Kawaguchiko bedeutet für mich Natur, Ruhe und japanische Tradition. Spaziergänge am See, Ausblicke auf den Fuji und entspannte Stunden in der Unterkunft sollen bewusst einen ruhigeren Abschnitt der Reise bilden.

🌊 Chiba

Nach Kawaguchiko geht es weiter in ein Ferienhaus in Chiba.

Chiba steht häufig im Schatten des benachbarten Tokyo, bietet aber eine ganz andere Seite Japans. Die Region verbindet Küstenlandschaften, kleinere Städte, Wohngebiete und ländlichere Abschnitte – und eignet sich damit gut für einige Tage abseits der bekanntesten touristischen Routen.

Im Ferienhaus möchte ich Japan etwas unabhängiger erleben. Statt eines festen Ablaufs gibt es mehr Freiraum für spontane Ausflüge, ruhige Abende und Entdeckungen in der Umgebung.

Diese Etappe bildet zugleich den Übergang zwischen dem Naturerlebnis am Fuji und den letzten Tagen im Großraum Tokyo.

Anreise über Frankfurt und Peking

Die Hinreise startet in Frankfurt und führt zunächst nach Peking. Von dort geht es weiter zum Flughafen Tokyo Haneda.

Haneda liegt deutlich näher am Zentrum von Tokyo als der internationale Flughafen Narita und bietet damit einen vergleichsweise angenehmen Einstieg in die Reise. Nach dem langen Flug folgt der Transfer zur ersten Unterkunft in Ichikawa-shi.

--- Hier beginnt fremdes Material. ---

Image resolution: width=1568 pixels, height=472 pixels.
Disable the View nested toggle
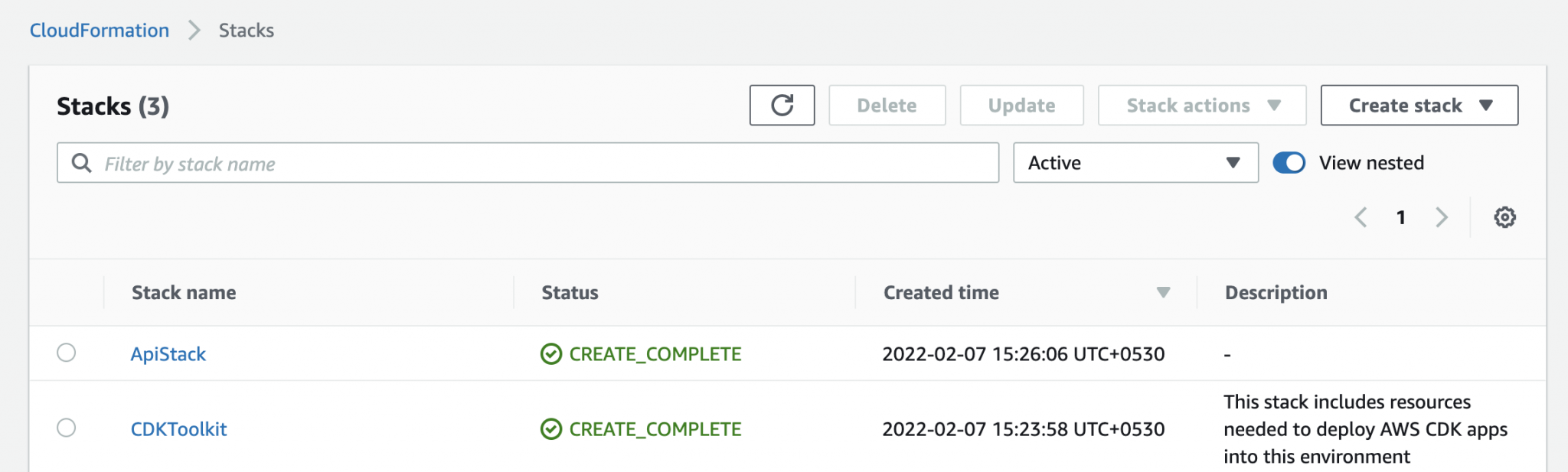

Auch die Rückreise führt von Tokyo Haneda über Peking zurück nach Frankfurt. Vor dem Abflug bleibt noch etwas Zeit für einen entspannten Aufenthalt in der Lounge. Nach den vielen Eindrücken der Reise bietet sie einen ruhigen Übergang zwischen Japan und dem Rückflug nach Deutschland.

Unterwegs durch Japan

Zwischen den einzelnen Stationen nutze ich vor allem die japanische Bahn sowie vorbereitete Transfers. Gerade das Bahnfahren gehört für mich fest zur Reise dazu.

Das japanische Schienennetz ist weit mehr als ein Mittel zum Zweck. Bahnhöfe, Regionalzüge und der Shinkansen sind ein wichtiger Bestandteil des Alltags und zeigen, wie konsequent Mobilität organisiert werden kann.

Gleichzeitig bleibt die Route überschaubar. Statt möglichst viele Orte in kurzer Zeit abzuhaken, konzentriere ich mich bewusst auf drei Regionen. So bleibt genügend Zeit, die unterschiedlichen Eindrücke wirken zu lassen und nicht ständig den nächsten Koffer packen zu müssen.

Eine Reise voller Gegensätze

Japan fasziniert mich vor allem durch seine Gegensätze.

Auf der einen Seite stehen hochmoderne Technik, perfekt organisierte Infrastruktur und die beeindruckende Größe Tokyos. Auf der anderen Seite warten traditionelle Unterkünfte, Tempel, ruhige Seen, Küstenlandschaften und der Blick auf den Fuji.

Meine Reise führt deshalb nicht nur von einem Ort zum nächsten. Sie verbindet unterschiedliche Perspektiven auf Japan: das schnelle und moderne Leben der Metropole, die stille Berglandschaft rund um Kawaguchiko und den ruhigeren Alltag in Chiba.

Am Ende schließt sich der Kreis wieder im Guest House NOOK NOOK. Dort verbringe ich meine letzten drei Tage, bevor es über Haneda, Peking und Frankfurt zurück nach Deutschland geht.

Ich freue mich auf knapp drei Wochen voller neuer Eindrücke, persönlicher Begegnungen und unvergesslicher Momente im Land der aufgehenden Sonne.